Тридцатилетняя война - Сесили Вероника Веджвуд
Шрифт:
Интервал:
Закладка:
Летом 1627 года Фердинанд снова съездил в Мариацелль, чтобы отблагодарить свою покровительницу за счастливое завершение полувека жизни[576], и решил закончить год визитом в Богемию. Персонально он не был ненавистен в Праге, и ему было полезно внести в деспотизм определенную дозу великодушия и дать повод горожанам попраздновать, а торговцам — набить карманы.
Пышная коронация Фридриха и Елизаветы добавила им на какое-то время популярности. Фердинанд не мог короноваться во второй раз и задумал устроить коронацию своей второй жены Элеоноры, молодой красивой женщины, которая займет центральное место в его политической драматургии. Коронация прошла с непревзойденным блеском. На торжество собралось столько народу, что Элеонора с трудом пробиралась через радостные толпы. За коронацией последовали фейерверки, театральные представления, банкеты, ганцы, и фонтаны, как во времена Фридриха, струились красным и белым вином. В рыцарском поединке с копьями приз получил старший сын императора, девятнадцатилетний эрцгерцог Фердинанд[577], что обеспечило ему обожание народа и поспособствовало успеху планов отца. Еще в прошлом году сын получил право заседать в совете родителя. Спокойная рассудительность принца резко контрастировала с болтливой самоуверенностью императора и подходила для того, чтобы занять приготовленный для него отцом пост. По новой конституции эрцгерцогу Фердинанду предстояло стать первым наследственным королем Богемии.

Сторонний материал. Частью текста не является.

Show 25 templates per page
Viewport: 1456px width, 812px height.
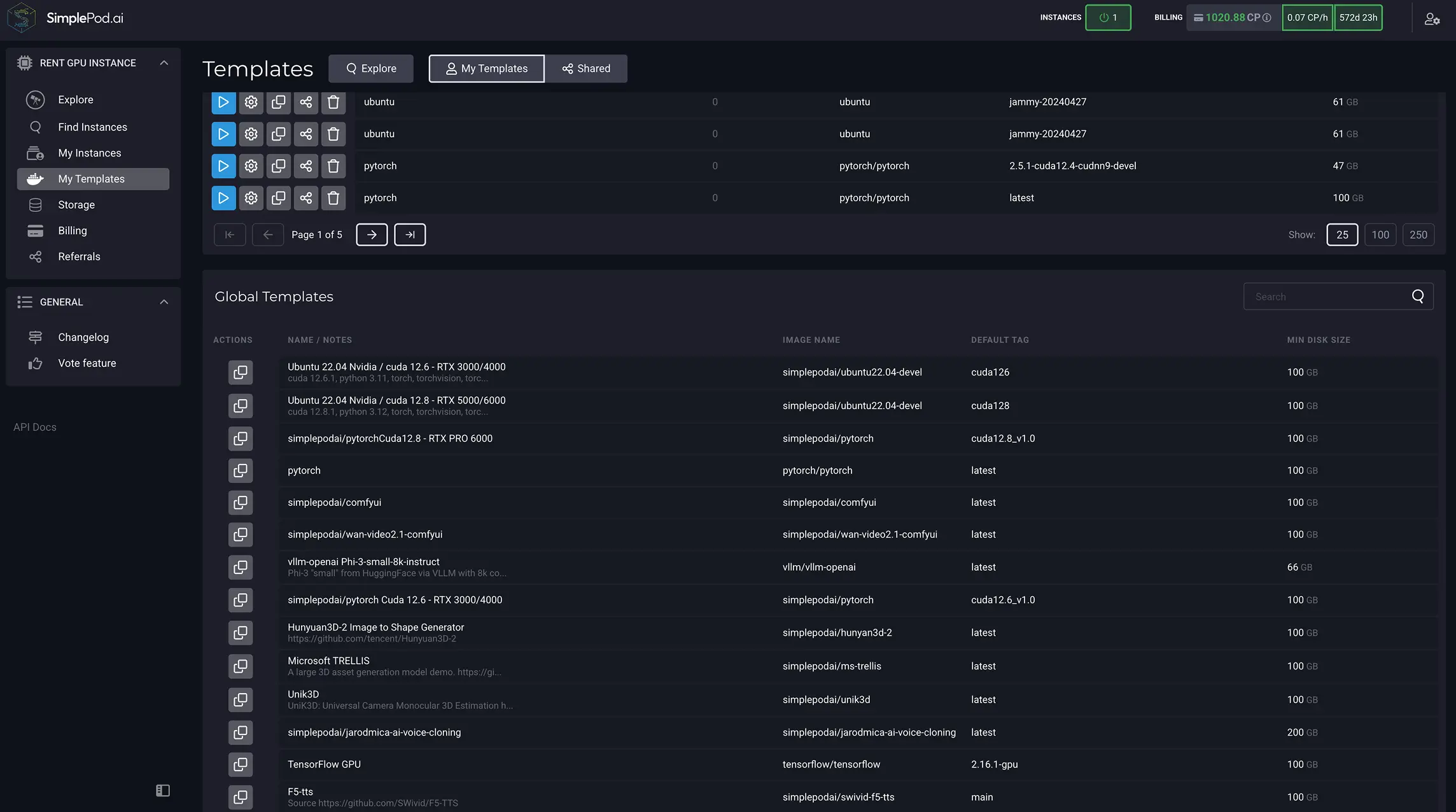pyautogui.click(x=1342, y=235)
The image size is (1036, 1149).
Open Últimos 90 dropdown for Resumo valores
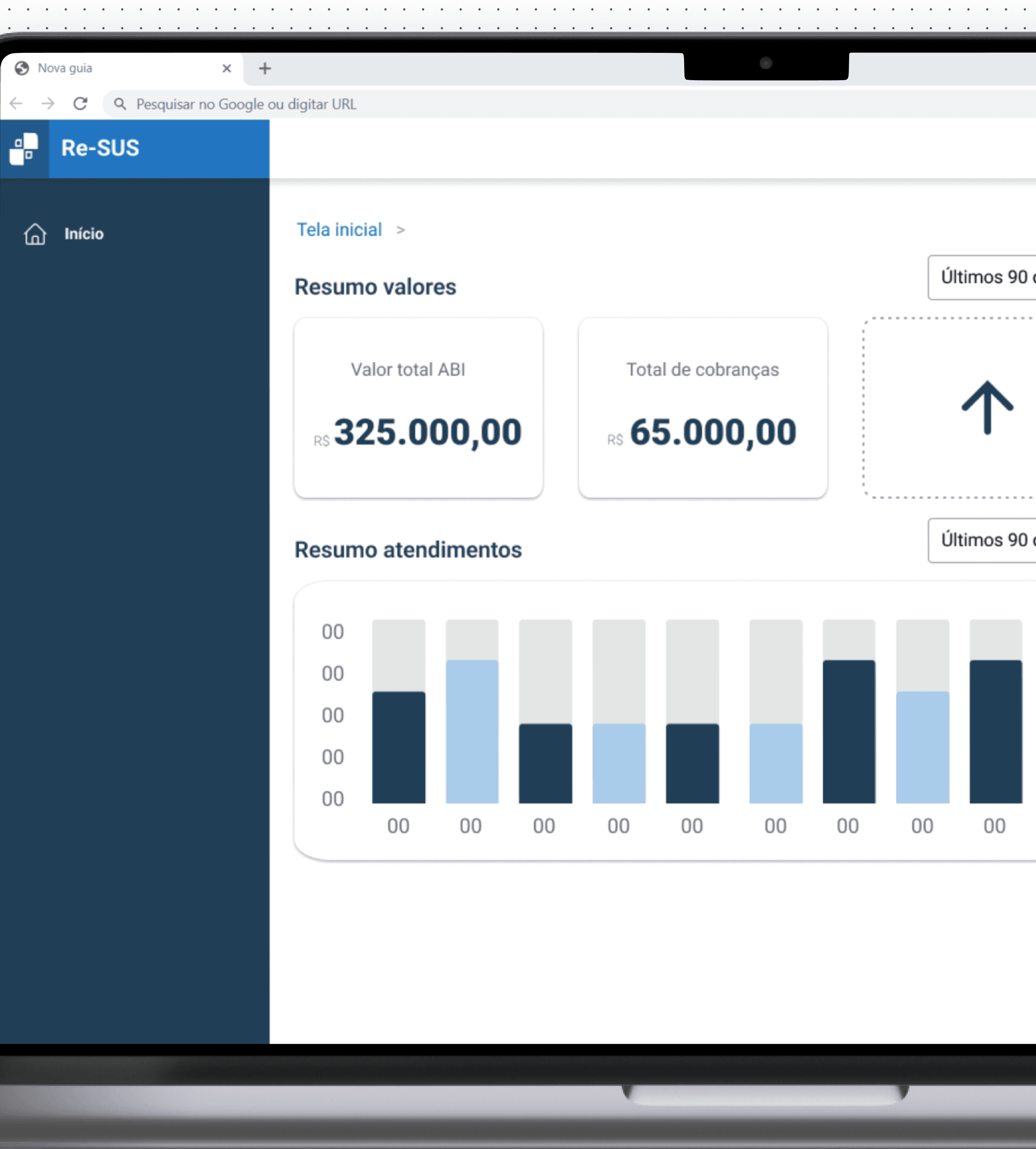983,277
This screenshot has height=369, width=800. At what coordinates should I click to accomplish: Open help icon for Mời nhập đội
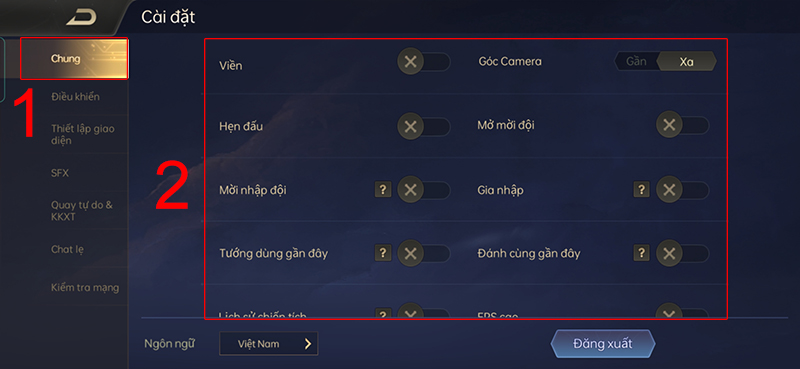pos(383,190)
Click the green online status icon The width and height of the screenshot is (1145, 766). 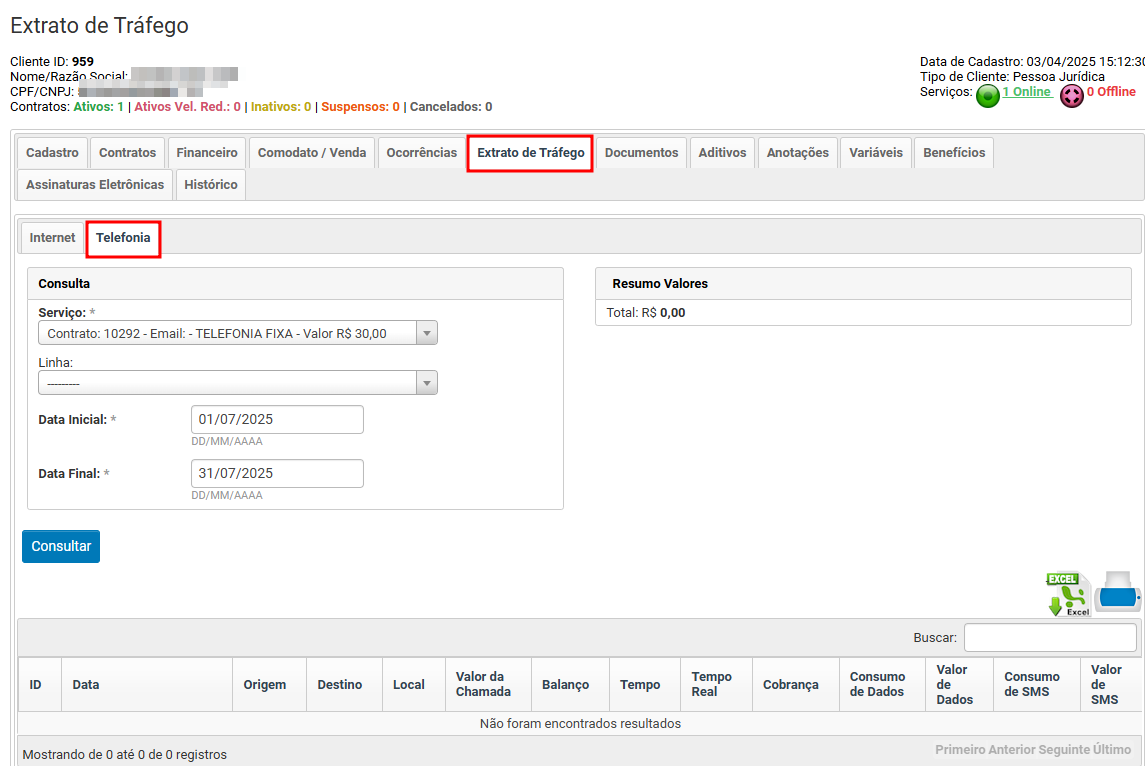coord(988,96)
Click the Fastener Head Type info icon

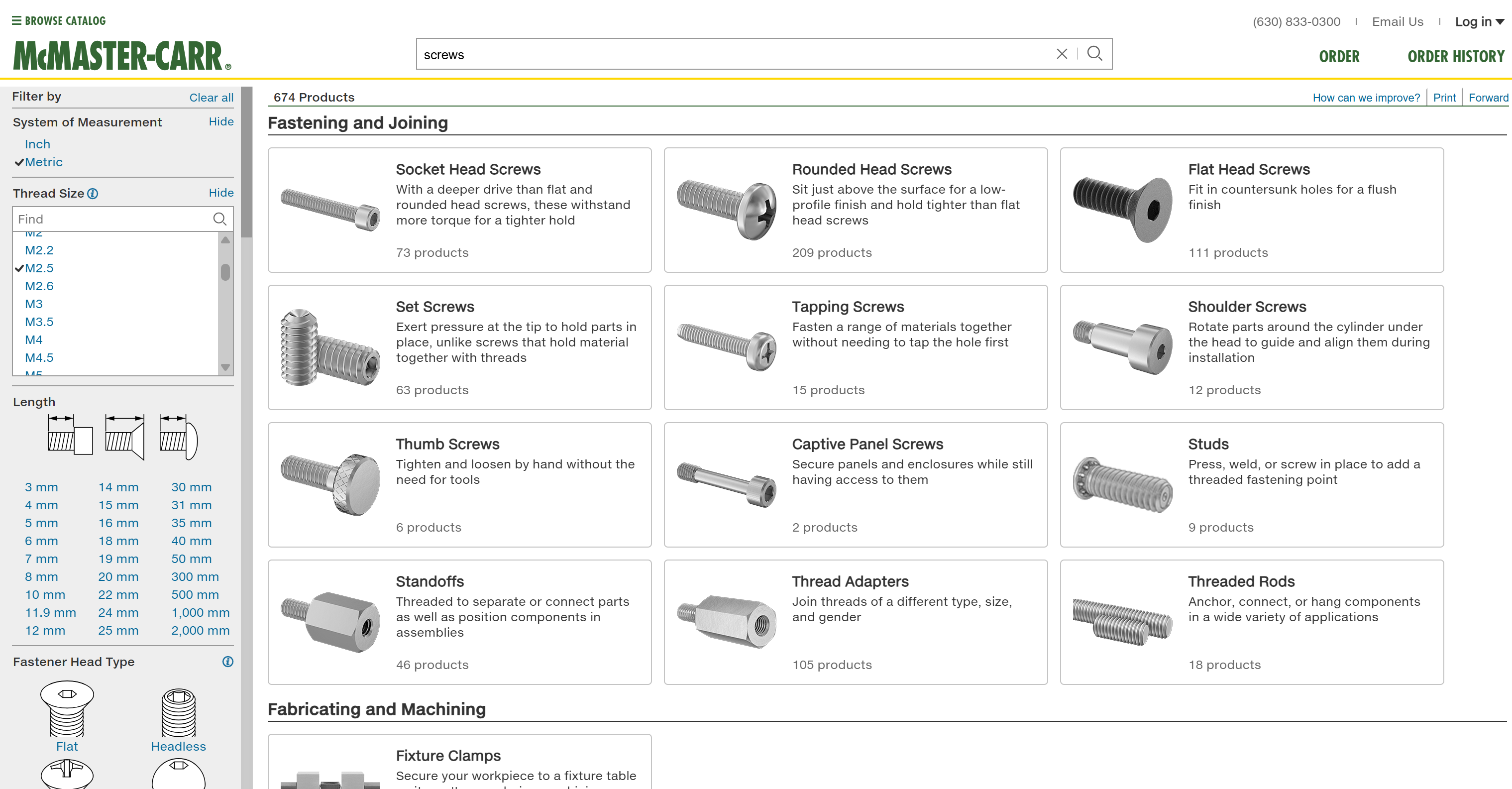[228, 662]
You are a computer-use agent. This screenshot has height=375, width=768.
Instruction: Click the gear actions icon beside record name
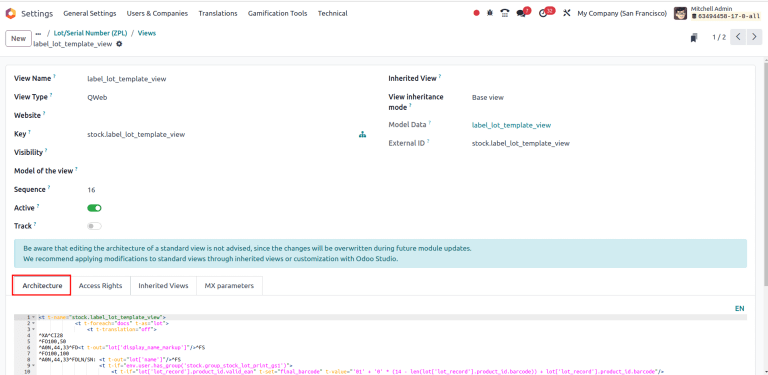pyautogui.click(x=119, y=44)
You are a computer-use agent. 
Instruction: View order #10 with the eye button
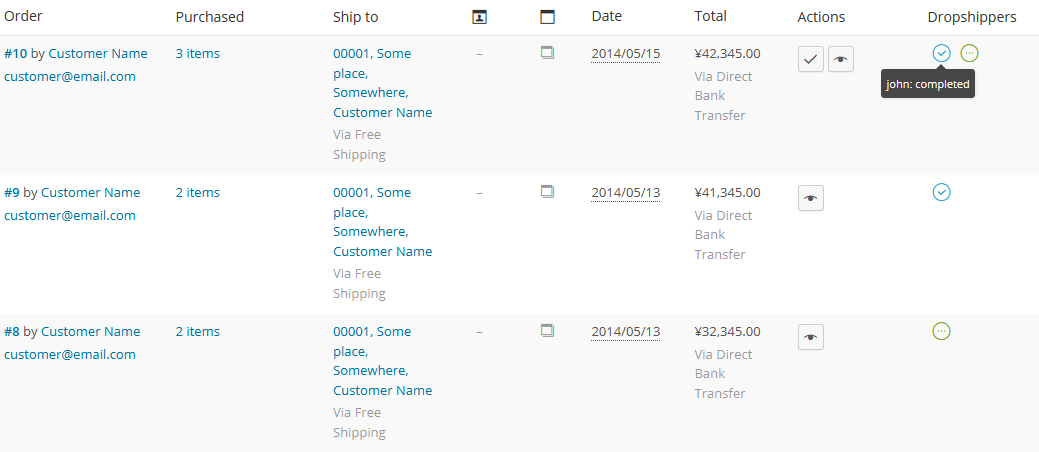click(x=841, y=59)
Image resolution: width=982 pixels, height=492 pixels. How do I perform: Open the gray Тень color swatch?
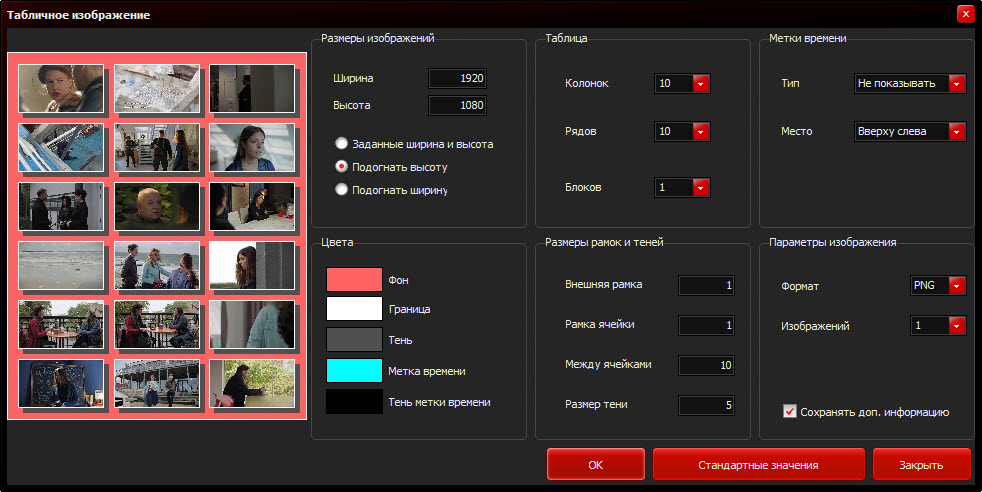click(354, 340)
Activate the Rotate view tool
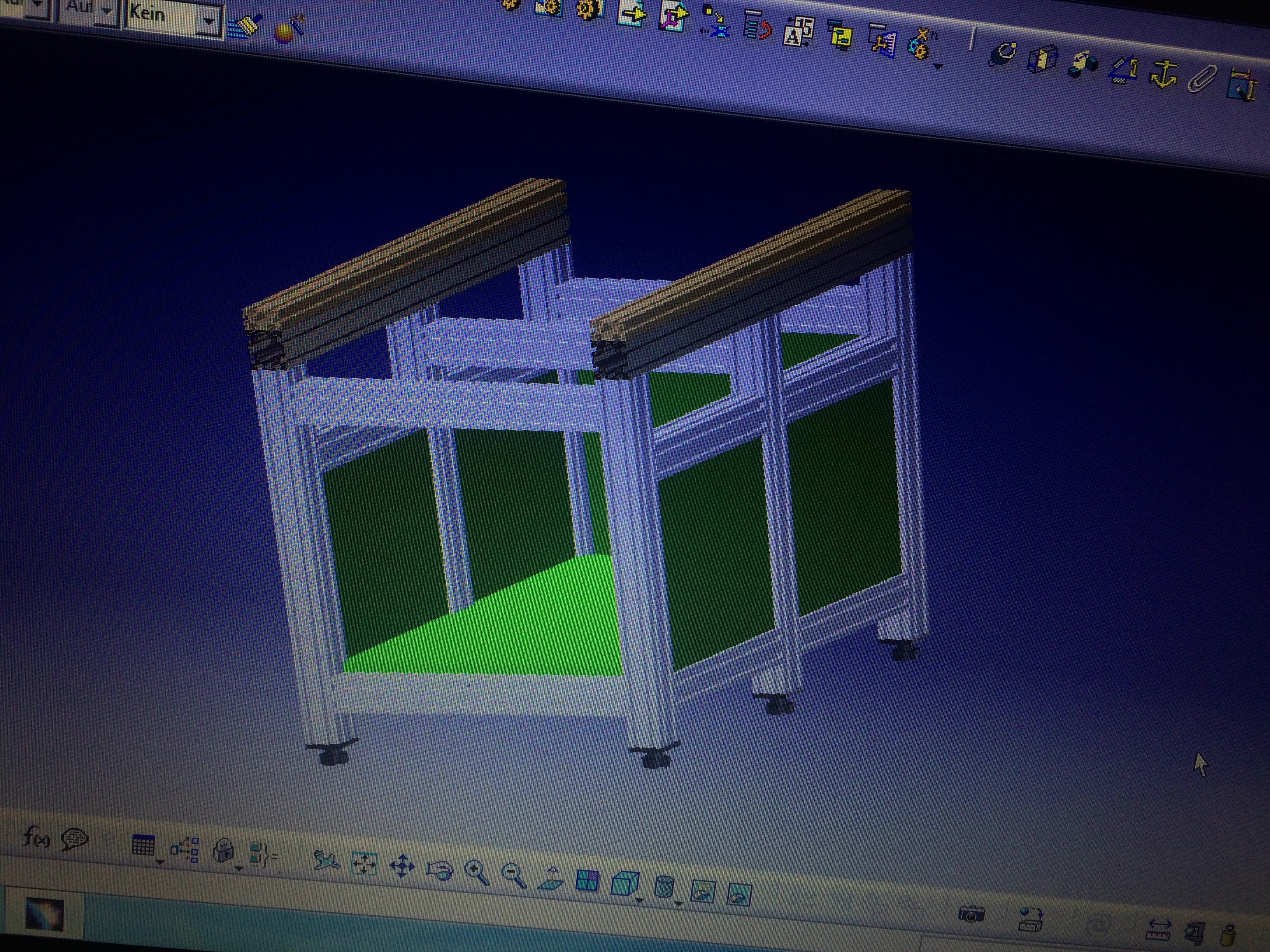1270x952 pixels. [440, 870]
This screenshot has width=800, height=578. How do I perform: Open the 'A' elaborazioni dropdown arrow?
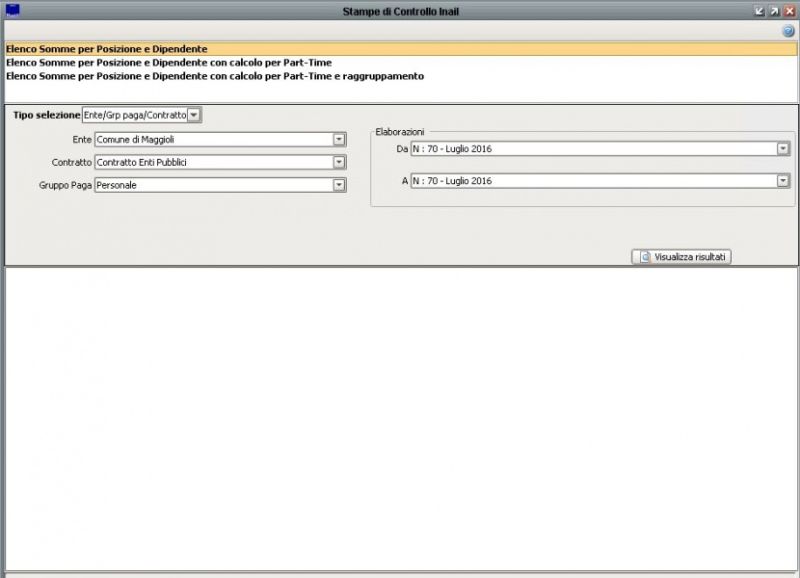click(783, 181)
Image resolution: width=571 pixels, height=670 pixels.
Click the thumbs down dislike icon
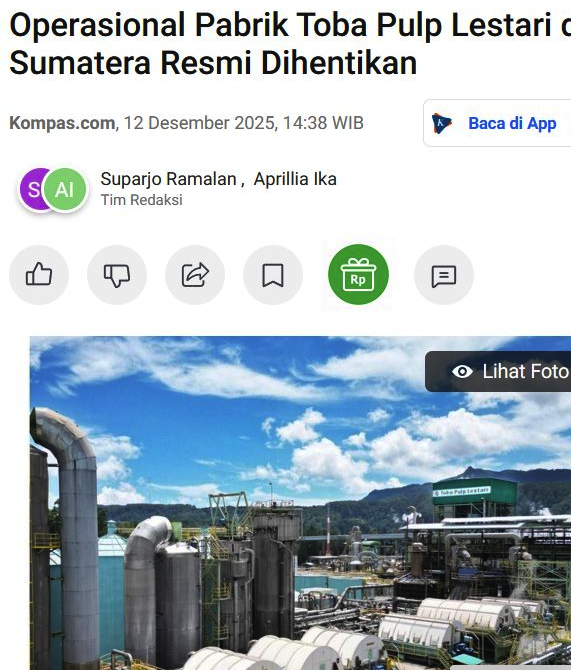tap(117, 275)
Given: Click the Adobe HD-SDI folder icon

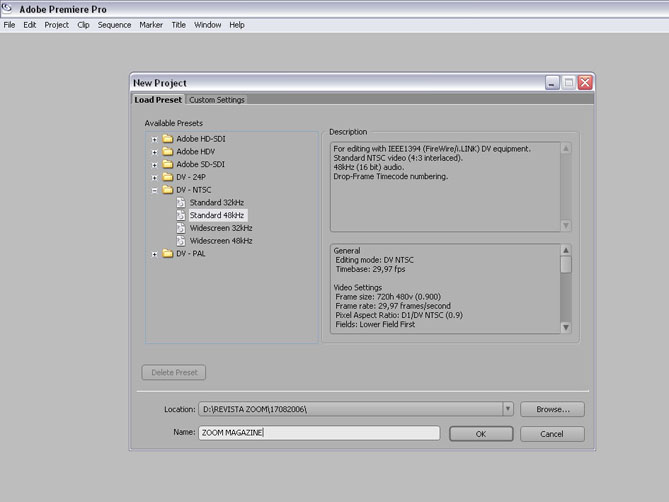Looking at the screenshot, I should [x=168, y=138].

Его коронация состоялась на той же неделе, что и чествование мачехи, и с тем же потаканием наклонностям толпы, и горечь несправедливости потонула в массовом гулянье радостно-возбужденного города, позволявшем трактирщикам делать состояния и каждому желающему напиваться задарма. За Прагой давно закрепилась дурная слава самого порочного города в Европе, и целомудренный Фердинанд сознательно поощрял в подданных низменные страсти как противоядие против более благородных помыслов. От чешского восстания ничего не осталось, о нем напоминали лишь обанкротившийся двор в Гааге да сто пятьдесят тысяч изгнанников[578].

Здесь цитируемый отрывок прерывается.